He worked as a Post-Doc Associate and then Associate Research Scientist at Yale School of Medicine, Program on Neurogenetics beginning from 2010.
Using homozygosity mapping in combination with whole exome sequencing, he has successfully identified novel genes for microcephaly, intellectual disability, as well as neurodegenerative diseases.
News related his work:
Too much of a bad thing can be good in brain tumors
DNA mutations can cause cancer but in some cases, more mutations may mean a better prognosis for patients.

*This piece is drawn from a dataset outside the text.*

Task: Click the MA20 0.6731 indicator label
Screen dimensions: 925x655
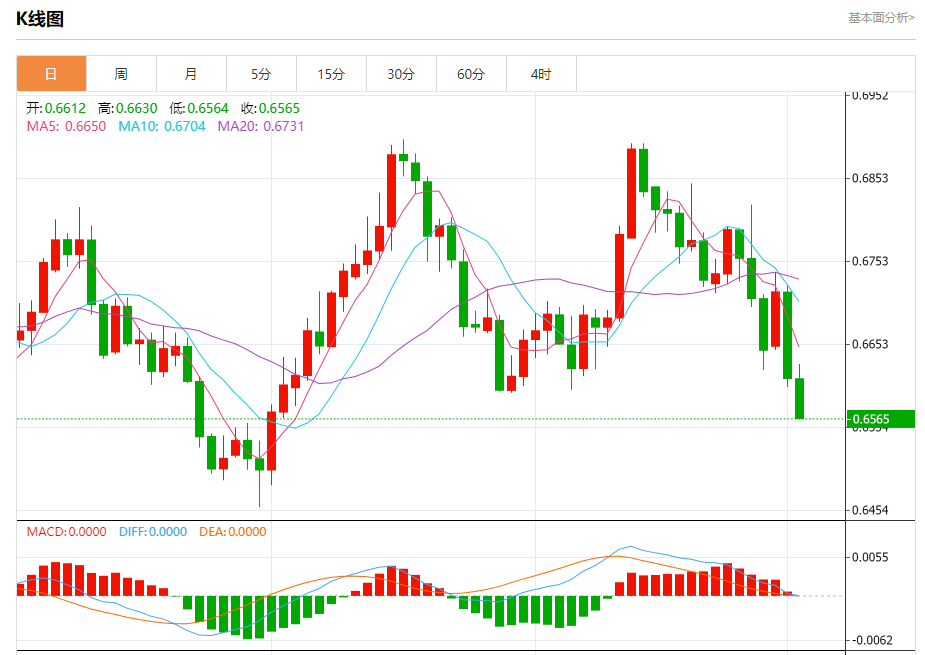Action: (261, 126)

A Yale-led comprehensive genomic analysis of more than 700 brain tumors has revealed one such subtype of the most malignant brain tumor, called glioblastoma, or GBM. This subtype possesses thousands of tumor-specific DNA errors or mutations instead of dozens observed in most glioblastoma cases. It is also associated with longer survival.
The findings, reported in Journal Neuro-Oncology, suggest it may be possible to develop personalized treatments for more aggressive forms of brain cancer, including immunotherapy for these hyper- or ultra-mutated tumors, said Murat Günel, professor and chair of neurosurgery, who leads the Brain Tumor Research Program at Yale and Smilow Cancer Hospital at Yale-New Haven Hospital.

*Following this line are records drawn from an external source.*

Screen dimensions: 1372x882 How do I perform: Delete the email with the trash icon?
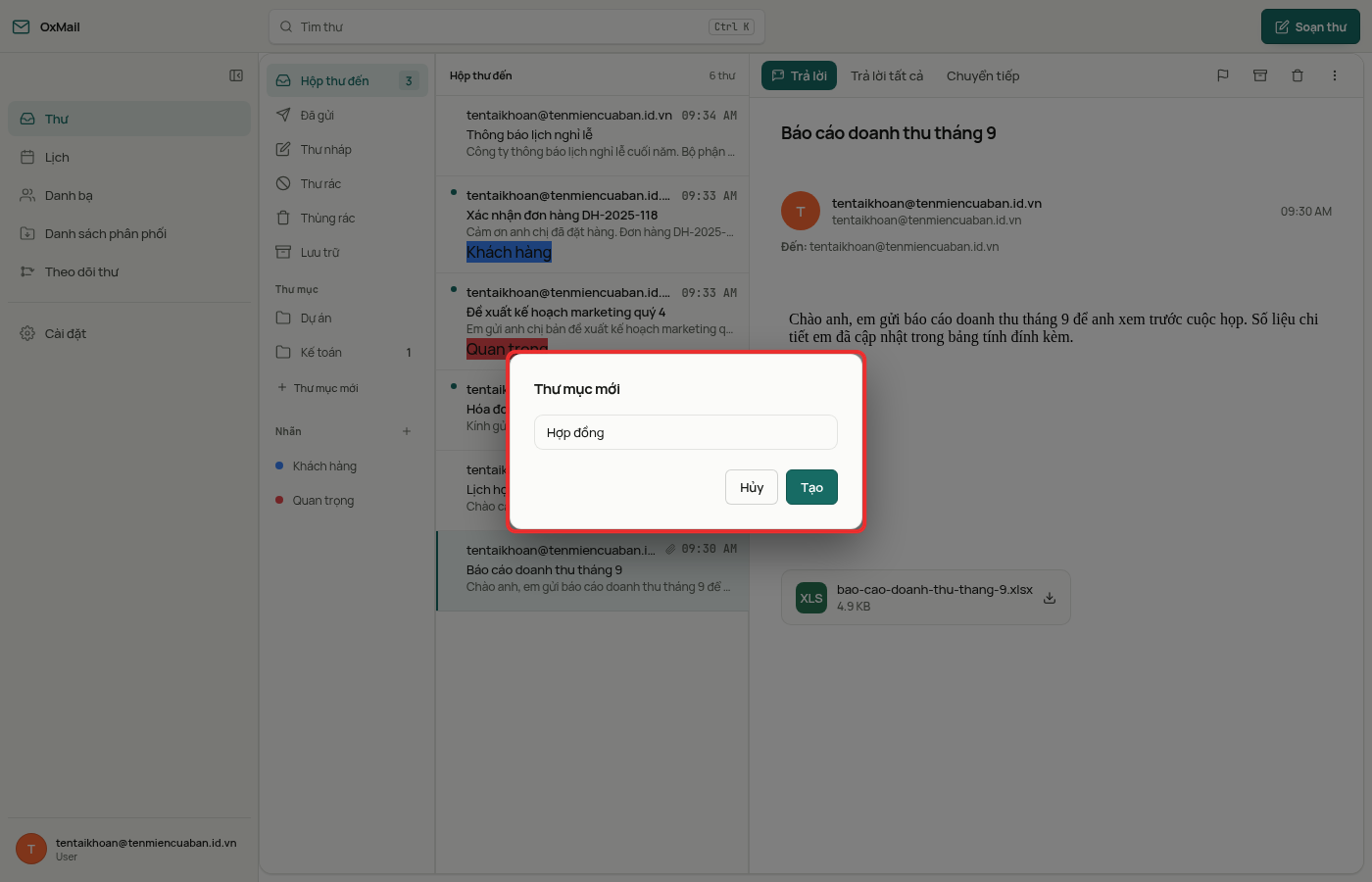pyautogui.click(x=1298, y=75)
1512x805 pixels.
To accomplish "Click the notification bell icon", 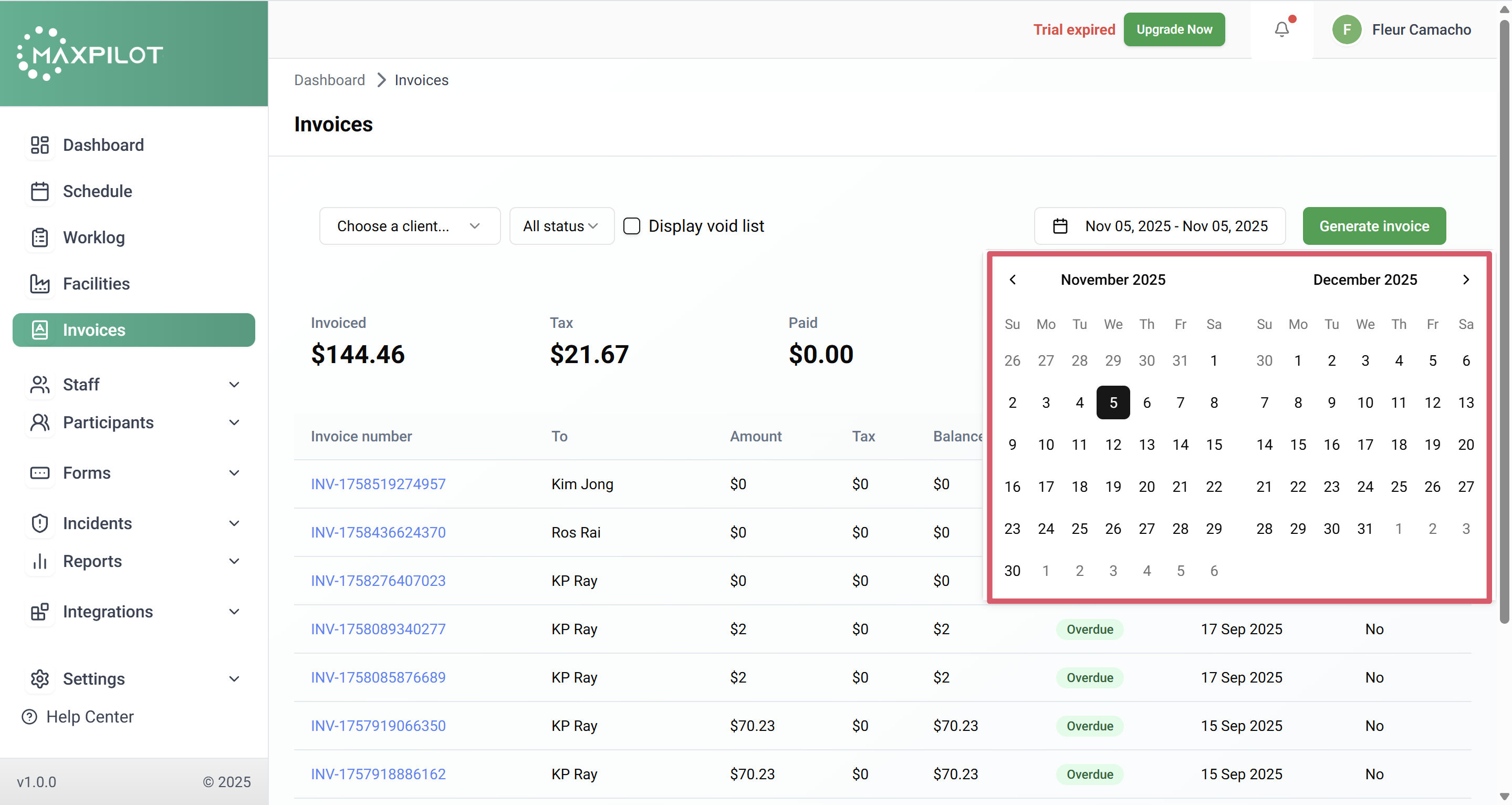I will pyautogui.click(x=1281, y=29).
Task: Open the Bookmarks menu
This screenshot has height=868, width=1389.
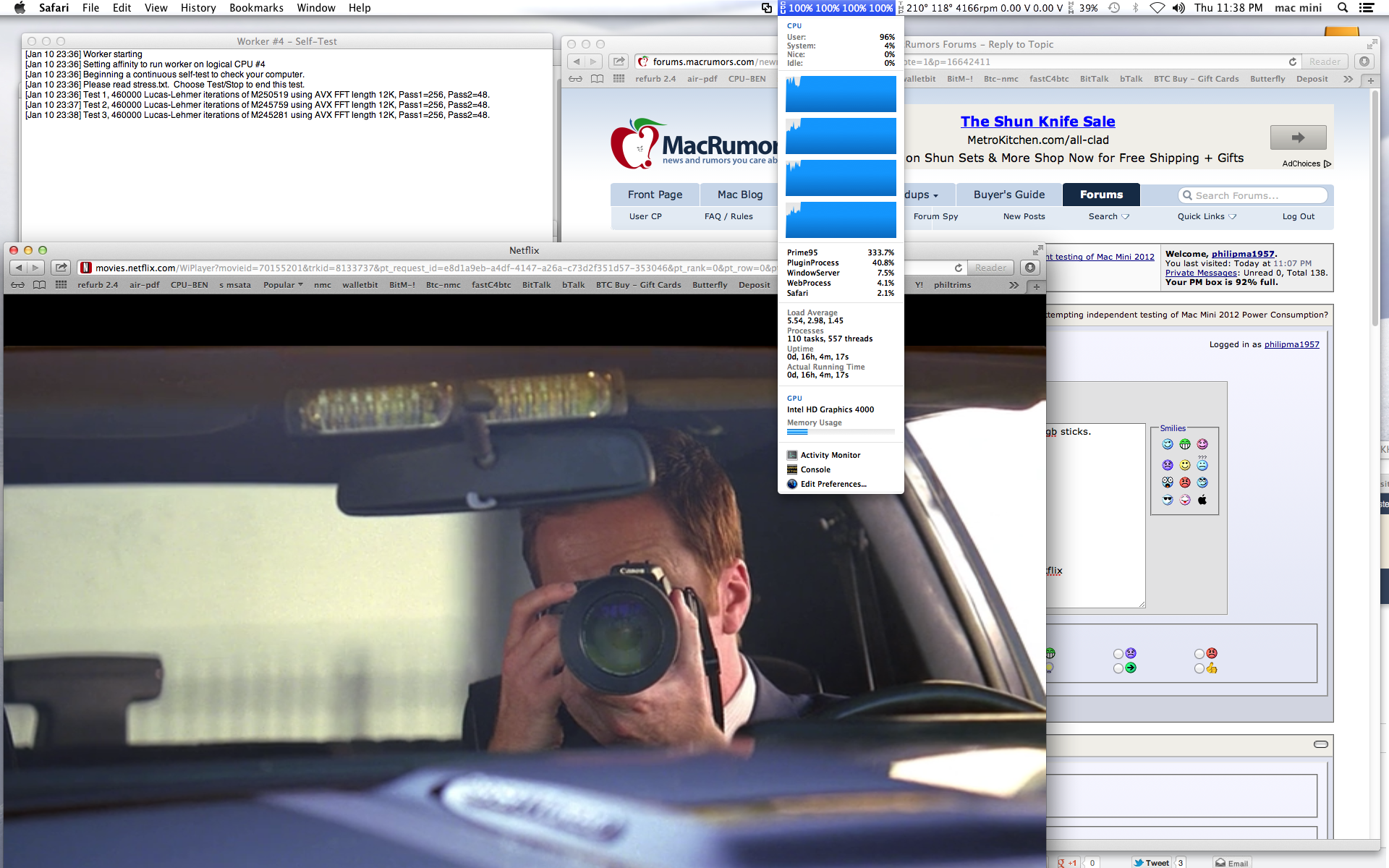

"We have been able to translate various complementary cutting-edge genomic technologies, which were once solely research tools, to our clinical programs to analyze individual cancers," said Günel, who is also a professor of genetics and a researcher for the Yale Cancer Center. "We can now gain comprehensive understanding of the molecular make-up of a cancer to pinpoint specific vulnerabilities and leverage these weak spots for precision treatments in our Recurrent Brain Tumor Treatment Program."
While as many as 10,000 mutations were found in the newly described subset of glioblastomas, a more typical tumor contains less than 100. This counterintuitive pattern has also been observed in gynecological and colon cancers: An extraordinary number of mutations means a better chance of survival.
One theory holds that cells with greater number of mutations are able to trigger an aggressive immune system response against cancer cells, while cells with fewer mutations might escape detection, Gunel said.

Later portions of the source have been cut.